Perhaps the Champions League, or European Cup from its birth to its refoundation, is not the most difficult tournament. Pep Guardiola and those who defend this theory refer to the regularity necessary to succeed in championships such as the Premier League, compared to the small number of games necessary to assault the continental throne. However, this company will have some difficulty when its winners form a small club that barely exceeds twenty members.
Along with the World Cup at national team level, the Champions League is the club trophy dreamed of by any player or coach on the planet. And not everyone has the privilege of lifting it throughout their career. If only 22 clubs have the ‘orejona’ in their showcases, there are also very few footballers and coaches who can add it to their CV.
And even fewer those who managed to win it more than once.
In the field of the benches, only twenty conquered it on more than one occasion, and among them only three did it three times: Bob Paisley, Carlo Ancelotti and Zinedine Zidane. The first did it always defending the colors of Liverpool (1977, 1978 and 1981), the last the same, but with the colors of Real Madrid (2016, 2017 and 2018), while the current white coach added two wounds with AC Milan (2003 and 2007) and one in white (2014). If he wins in Paris this Saturday, ‘Carletto’ will become the coach with the most Champions in history. His rival, Jürgen Klopp, chooses to join, in case of victory, in the club of the repeaters.

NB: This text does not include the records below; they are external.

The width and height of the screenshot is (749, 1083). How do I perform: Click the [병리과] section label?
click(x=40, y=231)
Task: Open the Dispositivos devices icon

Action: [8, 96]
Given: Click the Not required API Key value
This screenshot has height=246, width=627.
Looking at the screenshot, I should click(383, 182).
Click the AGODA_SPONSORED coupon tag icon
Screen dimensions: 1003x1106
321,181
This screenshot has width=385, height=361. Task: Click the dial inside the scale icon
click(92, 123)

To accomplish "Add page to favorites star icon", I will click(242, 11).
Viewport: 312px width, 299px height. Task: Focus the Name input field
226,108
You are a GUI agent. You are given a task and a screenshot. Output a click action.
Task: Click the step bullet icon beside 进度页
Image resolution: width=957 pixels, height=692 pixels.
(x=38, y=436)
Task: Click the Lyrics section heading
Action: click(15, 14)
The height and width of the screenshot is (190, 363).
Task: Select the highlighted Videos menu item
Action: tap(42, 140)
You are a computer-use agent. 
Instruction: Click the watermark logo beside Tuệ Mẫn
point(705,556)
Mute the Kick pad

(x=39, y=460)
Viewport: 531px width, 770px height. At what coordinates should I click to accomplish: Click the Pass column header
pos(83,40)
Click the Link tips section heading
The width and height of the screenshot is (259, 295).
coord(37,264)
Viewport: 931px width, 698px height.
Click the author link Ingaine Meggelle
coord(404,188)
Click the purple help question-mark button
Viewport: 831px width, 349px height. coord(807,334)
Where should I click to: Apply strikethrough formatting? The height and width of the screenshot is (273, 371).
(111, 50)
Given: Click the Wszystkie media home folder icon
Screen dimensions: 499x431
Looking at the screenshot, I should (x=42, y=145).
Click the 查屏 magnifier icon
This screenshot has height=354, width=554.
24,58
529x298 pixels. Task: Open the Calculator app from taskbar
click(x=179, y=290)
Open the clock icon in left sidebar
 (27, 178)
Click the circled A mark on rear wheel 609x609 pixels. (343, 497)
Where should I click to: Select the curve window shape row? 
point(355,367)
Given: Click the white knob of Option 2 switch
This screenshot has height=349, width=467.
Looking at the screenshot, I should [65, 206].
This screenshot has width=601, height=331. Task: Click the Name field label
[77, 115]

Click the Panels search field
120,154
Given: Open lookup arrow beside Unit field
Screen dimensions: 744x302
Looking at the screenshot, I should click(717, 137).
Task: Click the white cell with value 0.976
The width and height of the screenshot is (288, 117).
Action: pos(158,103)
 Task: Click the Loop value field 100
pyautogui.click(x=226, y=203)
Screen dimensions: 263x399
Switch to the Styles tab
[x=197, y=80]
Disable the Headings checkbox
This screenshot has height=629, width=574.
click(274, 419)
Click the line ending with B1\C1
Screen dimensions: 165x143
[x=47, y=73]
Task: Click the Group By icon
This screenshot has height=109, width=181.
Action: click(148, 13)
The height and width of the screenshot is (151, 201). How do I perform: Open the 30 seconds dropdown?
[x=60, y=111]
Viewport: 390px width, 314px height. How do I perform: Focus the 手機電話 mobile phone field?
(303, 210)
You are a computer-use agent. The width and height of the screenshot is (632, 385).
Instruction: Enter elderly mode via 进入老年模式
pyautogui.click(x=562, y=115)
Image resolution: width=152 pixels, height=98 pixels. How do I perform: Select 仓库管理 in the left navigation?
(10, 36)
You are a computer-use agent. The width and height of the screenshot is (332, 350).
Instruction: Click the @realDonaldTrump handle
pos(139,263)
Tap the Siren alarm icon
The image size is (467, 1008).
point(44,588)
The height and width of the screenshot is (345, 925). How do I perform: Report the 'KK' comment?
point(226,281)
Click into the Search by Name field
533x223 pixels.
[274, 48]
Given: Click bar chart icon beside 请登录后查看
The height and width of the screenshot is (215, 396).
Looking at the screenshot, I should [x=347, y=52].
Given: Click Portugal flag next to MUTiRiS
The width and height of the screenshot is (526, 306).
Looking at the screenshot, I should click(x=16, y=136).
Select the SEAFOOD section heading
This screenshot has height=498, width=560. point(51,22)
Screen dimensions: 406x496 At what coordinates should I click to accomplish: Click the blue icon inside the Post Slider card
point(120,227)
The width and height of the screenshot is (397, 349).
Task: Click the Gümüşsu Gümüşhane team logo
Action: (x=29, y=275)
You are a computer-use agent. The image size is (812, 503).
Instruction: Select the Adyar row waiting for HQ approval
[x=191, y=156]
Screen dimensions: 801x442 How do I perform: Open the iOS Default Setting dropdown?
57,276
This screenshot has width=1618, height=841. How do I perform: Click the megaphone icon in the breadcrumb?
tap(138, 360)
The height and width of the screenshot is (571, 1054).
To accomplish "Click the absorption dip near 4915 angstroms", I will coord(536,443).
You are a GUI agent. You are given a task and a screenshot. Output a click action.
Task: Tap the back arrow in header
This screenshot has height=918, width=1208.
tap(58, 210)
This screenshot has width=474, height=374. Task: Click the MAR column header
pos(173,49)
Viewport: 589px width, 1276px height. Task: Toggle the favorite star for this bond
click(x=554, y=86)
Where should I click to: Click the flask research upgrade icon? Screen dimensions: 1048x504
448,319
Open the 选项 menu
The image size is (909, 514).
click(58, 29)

Among these, the most normal thing was to reconquer the title with the same club, and on many occasions taking advantage of an exceptional generation of footballers. Real Madrid began, which won the first six consecutive European Cups, with three different coaches who shared them two by two: José Villalonga (1956 and 1957), Luis Carniglia (1958 and 1959) and Miguel Muñoz, that continued the streak in 1960 but had to wait until 1966 to add the second and sixth of the club.
In total there are 17 coaches who have repeated their victory, and in addition to these pioneering madridista examples, the Hungarian Béla Guttman with Benfica (1961 and 1962), Helenio Herrera with Inter (1964 and 1965), Ştefan Kovács with Ajax (1972 and 1973), Dettmar Cramer with Bayern Munich (1975 and 1976), Bob Paisley with Liverpool (1977 and 1978), Brian Clough with Nottingham Forest (1979 and 1980), Arrigo Sacchi with AC Milan ( 1989 and 1990) and Zinedine Zidane with Real Madrid (2016, 2017 and 2018). It was not always like this, as others had to wait to lift their second titles despite managing the same clubs, such as Nereo Rocco, Alex Ferguson or Vicente del Bosque, for example.
And among this group of 17 lucky ones who tasted the honeys of European success twice, only five repeated under different colors: Ernst Happel, with Feyenoord in 1970 and Hamburg in 1983; Ottmar Hitzfeld, with Borussia Dortmund in 1997 and Bayern Munich in 2001; José Mourinho, with Porto in 2004 and with Inter Milan in 2010; Jupp Heynckes, with Real Madrid in 1998 and Bayern Munich in 2013; and Ancelotti himself, with Milan and Real Madrid.